You are viewing a plain text version of this content. The canonical link for it is here.
Posted to solr-user@lucene.apache.org by Arun Rangarajan <ar...@gmail.com> on 2014/02/10 07:41:54 UTC

Is 'optimize' necessary for a 45-segment Solr 4.6 index?

I have a 28 GB Solr 4.6 index with 45 segments. Optimize failed with an
'out of memory' error. Is optimize really necessary, since I read that
lucene is able to handle multiple segments well now?

Re: Is 'optimize' necessary for a 45-segment Solr 4.6 index?
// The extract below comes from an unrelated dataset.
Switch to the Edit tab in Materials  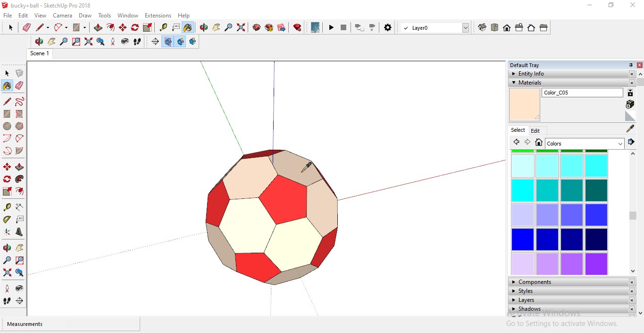coord(535,131)
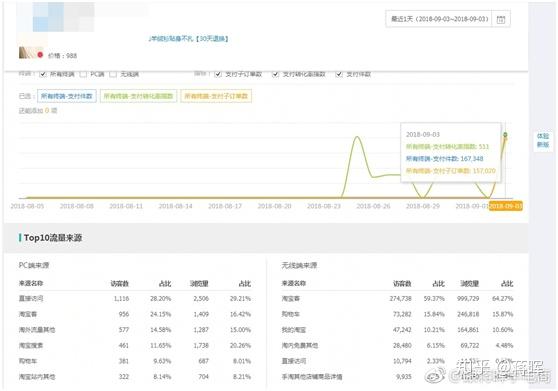Viewport: 558px width, 391px height.
Task: Select the highlighted 2018-09-03 axis date label
Action: pyautogui.click(x=506, y=206)
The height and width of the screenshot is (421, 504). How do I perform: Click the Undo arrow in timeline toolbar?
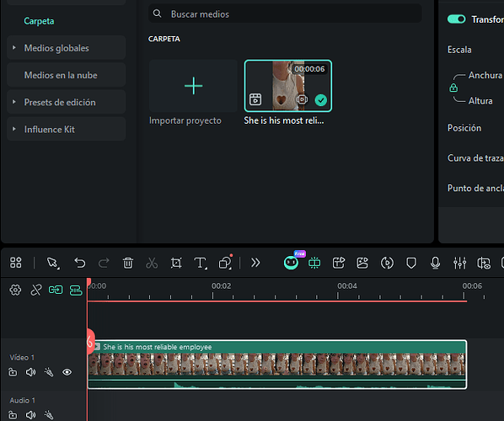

Posted by Arun Rangarajan <ar...@gmail.com>.
Dear Shawn,
Thanks for your reply. For now, I did merges in steps with maxSegments
param (using HOST:PORT/CORE/update?optimize=true&maxSegments=10). First I
merged the 45 segments to 10, and then from 10 to 5. (Merging from 5 to 2
again caused out-of-memory exception.) Now I have a 5-segment index with
all segments roughly of equal sizes. Will try using that and see if that is
good enough for us.


On Sun, Feb 9, 2014 at 11:22 PM, Shawn Heisey <so...@elyograg.org> wrote:

> On 2/9/2014 11:41 PM, Arun Rangarajan wrote:
> > I have a 28 GB Solr 4.6 index with 45 segments. Optimize failed with an
> > 'out of memory' error. Is optimize really necessary, since I read that
> > lucene is able to handle multiple segments well now?
>
> I have had indexes with more than 45 segments, because of the merge
> settings that I use.  My large index shards are about 16GB at the
> moment.  Out of memory errors are very rare because I use a fairly large
> heap, at 6GB for a machine that hosts three of these large shards.  When
> I was still experimenting with my memory settings, I did see occasional
> out of memory errors during normal segment merging.
>
> Increasing your heap size is pretty much required at this point.  I've
> condensed some very basic information about heap sizing here:
>
> http://wiki.apache.org/solr/SolrPerformanceProblems#Java_Heap
>
> As for whether optimizing on 4.x is necessary: I do not have any hard
> numbers for you, but I can tell you that an optimized index does seem
> noticeably faster than one that is freshly built and has has a large
> number of relatively large segments.
>
> I optimize my index shards on an schedule, but it is relatively
> infrequent -- one large shard per night.  Most of the time what I have
> is one really large segment and a bunch of super-small segments, and
> that does not seem to suffer from performance issues compared to a fully
> optimized index.  The situation is different right after a fresh
> rebuild, which produces a handful of very large segments and a bunch of
> smaller segments of varying sizes.
>
> Interesting but probably irrelevant details:
>
> Although I don't use mergeFactor any more, the TieredMergePolicy
> settings that I use are equivalent to a mergeFactor of 35.  I chose this
> number back in the 1.4.1 days because it resulted in synchronicity
> between merges and lucene segment names when LogByteSizeMergePolicy was
> still in use.  Segments _0 through _z would be merged into segment _10,
> and so on.
>
> Thanks,
> Shawn
>
>

Re: Is 'optimize' necessary for a 45-segment Solr 4.6 index?

Posted by Shawn Heisey <so...@elyograg.org>.
On 2/9/2014 11:41 PM, Arun Rangarajan wrote:
> I have a 28 GB Solr 4.6 index with 45 segments. Optimize failed with an
> 'out of memory' error. Is optimize really necessary, since I read that
> lucene is able to handle multiple segments well now?

I have had indexes with more than 45 segments, because of the merge
settings that I use.  My large index shards are about 16GB at the
moment.  Out of memory errors are very rare because I use a fairly large
heap, at 6GB for a machine that hosts three of these large shards.  When
I was still experimenting with my memory settings, I did see occasional
out of memory errors during normal segment merging.

Increasing your heap size is pretty much required at this point.  I've
condensed some very basic information about heap sizing here:

http://wiki.apache.org/solr/SolrPerformanceProblems#Java_Heap

As for whether optimizing on 4.x is necessary: I do not have any hard
numbers for you, but I can tell you that an optimized index does seem
noticeably faster than one that is freshly built and has has a large
number of relatively large segments.

I optimize my index shards on an schedule, but it is relatively
infrequent -- one large shard per night.  Most of the time what I have
is one really large segment and a bunch of super-small segments, and
that does not seem to suffer from performance issues compared to a fully
optimized index.  The situation is different right after a fresh
rebuild, which produces a handful of very large segments and a bunch of
smaller segments of varying sizes.

Interesting but probably irrelevant details:

Although I don't use mergeFactor any more, the TieredMergePolicy
settings that I use are equivalent to a mergeFactor of 35.  I chose this
number back in the 1.4.1 days because it resulted in synchronicity
between merges and lucene segment names when LogByteSizeMergePolicy was
still in use.  Segments _0 through _z would be merged into segment _10,
and so on.

Thanks,
Shawn